Database Ops Footguns¶

Mistakes that lose data, corrupt databases, or turn a minor issue into a major outage.

1. Backup that's never been tested¶

You have automated backups running every night. They've been running for 2 years. One day you need to restore. The backup is corrupted. Or the restore process doesn't work. Or the backup only captures the schema, not the data.

Fix: Test restores monthly. Restore to a test environment and verify data integrity. Alert on backup job failures. Verify backup size — a suddenly small backup means something is wrong.

2. Running ALTER TABLE on a large table during peak traffic¶

You run ALTER TABLE users ADD COLUMN phone VARCHAR(20) on a 50-million-row table. PostgreSQL takes a heavy lock. All queries to that table block for 30 minutes. Your application times out, connection pool exhausts, cascading failures.

Fix: Use pt-online-schema-change (MySQL) or CREATE INDEX CONCURRENTLY (PostgreSQL). For column additions in PostgreSQL, ALTER TABLE ... ADD COLUMN with a default is instant in PG 11+. Schedule heavy migrations during maintenance windows.

3. StatefulSet with wrong `podManagementPolicy`¶

Your StatefulSet uses OrderedReady (default). To scale from 1 to 5, pods launch one at a time, each waiting for the previous to be Ready. Pod 2 needs pod 1 as a replication source. But pod 1 isn't ready because it's waiting for the initial data load. Deadlock.

Fix: Use podManagementPolicy: Parallel when pods don't have strict ordering requirements. Or ensure each pod can start independently and join the cluster asynchronously.

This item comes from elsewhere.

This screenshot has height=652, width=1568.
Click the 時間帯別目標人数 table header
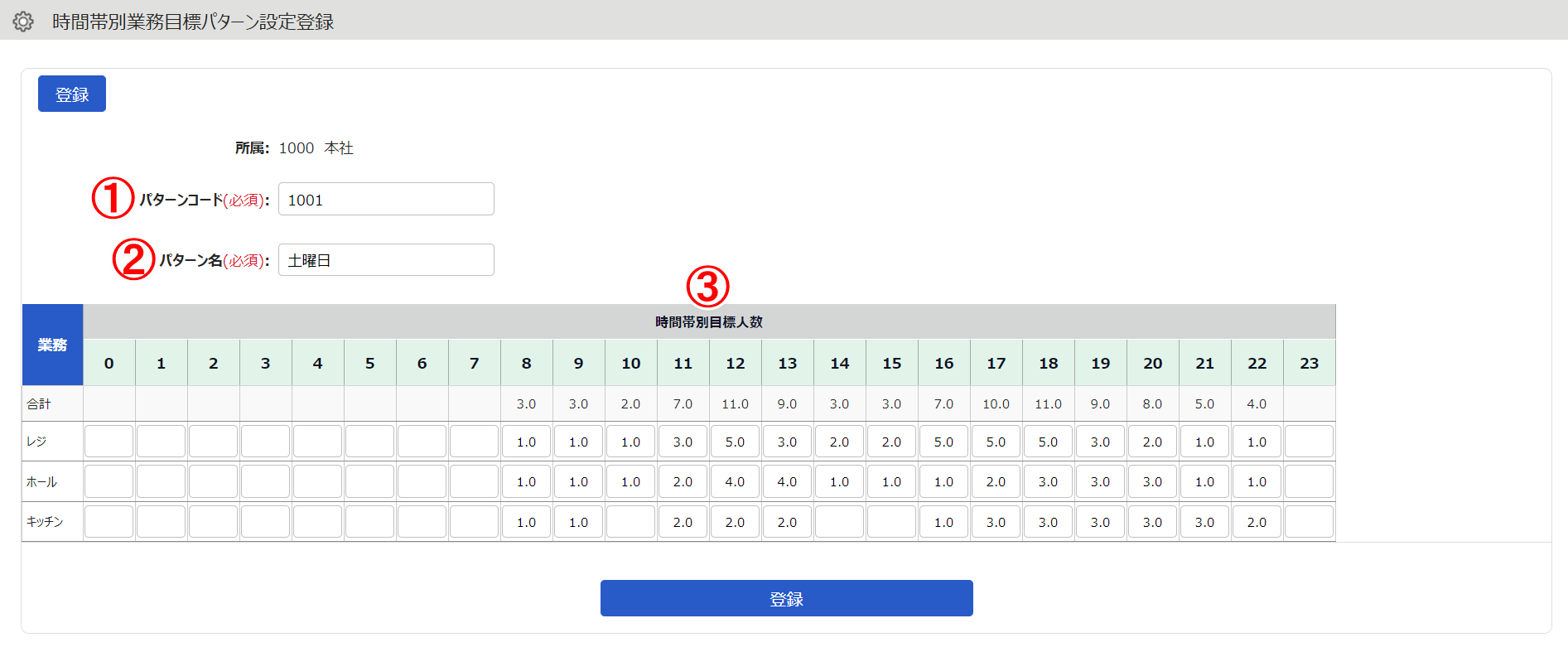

4. Connection pool exhaustion¶

Your application creates a new database connection for every request. Under load, you hit the database's max_connections limit (default 100 in PostgreSQL). New requests can't get a connection. The application returns 500 errors while the database is barely utilized.

Fix: Use connection pooling (PgBouncer, ProxySQL). Set pool size based on max_connections / number_of_app_instances. Monitor idle_in_transaction connections — they hold resources without doing work.

5. Deleting a PVC thinking you can get the data back¶

You delete a PVC with reclaimPolicy: Delete (the default for most cloud StorageClasses). The underlying EBS volume or persistent disk is immediately deleted. Your data is gone. There is no undo.

Fix: Set reclaimPolicy: Retain on StorageClasses used for databases. Use volumeClaimTemplates in StatefulSets (these PVCs survive pod deletion). Back up before any PVC operations.

6. Running `DROP DATABASE` on the wrong connection¶

You have two terminal tabs open — one connected to prod, one to staging. You type DROP DATABASE app in the wrong one. Production database is gone.

Fix: Use different prompts for different environments. Set \set PROMPT1 '%[%033[1;31m%]PRODUCTION %/%R%# %[%033[0m%]' in psql for production. Use read-only users for most access.

7. Failover without checking replication lag¶

Your primary database crashes. The operator promotes the replica. The replica was 5 minutes behind. You just lost 5 minutes of transactions. Users see their recent orders disappear.

Fix: Monitor replication lag continuously. Alert when lag exceeds your RPO (Recovery Point Objective). Use synchronous replication for zero data loss (at the cost of latency). Understand your RPO and communicate it.

8. No PITR, only full backups¶

You take full backups daily. A developer runs a bad migration at 3pm that deletes half the data. Your last full backup is from midnight. You lose 15 hours of data.

Fix: Enable continuous WAL archiving (PostgreSQL) or binlog shipping (MySQL) for Point-in-Time Recovery. You can restore to any second between backups.

9. Scaling read replicas without checking query patterns¶

You add read replicas to handle more load. But your application sends all queries to the primary because the ORM doesn't support read/write splitting. Or writes go to replicas because the application doesn't distinguish read and write connections.

Fix: Configure your ORM or connection library for read/write splitting. Use a proxy like PgBouncer with routing rules. Verify queries are actually hitting replicas with pg_stat_replication.

10. Ignoring `VACUUM` in PostgreSQL¶

You disable autovacuum because "it causes I/O spikes." Transaction ID wraparound approaches. PostgreSQL enters safety shutdown mode and refuses all writes to prevent data corruption. Your production database is now read-only.

Fix: Never disable autovacuum. Tune it instead — adjust autovacuum_vacuum_cost_limit for less aggressive I/O. Monitor pg_stat_user_tables.n_dead_tup and age(datfrozenxid).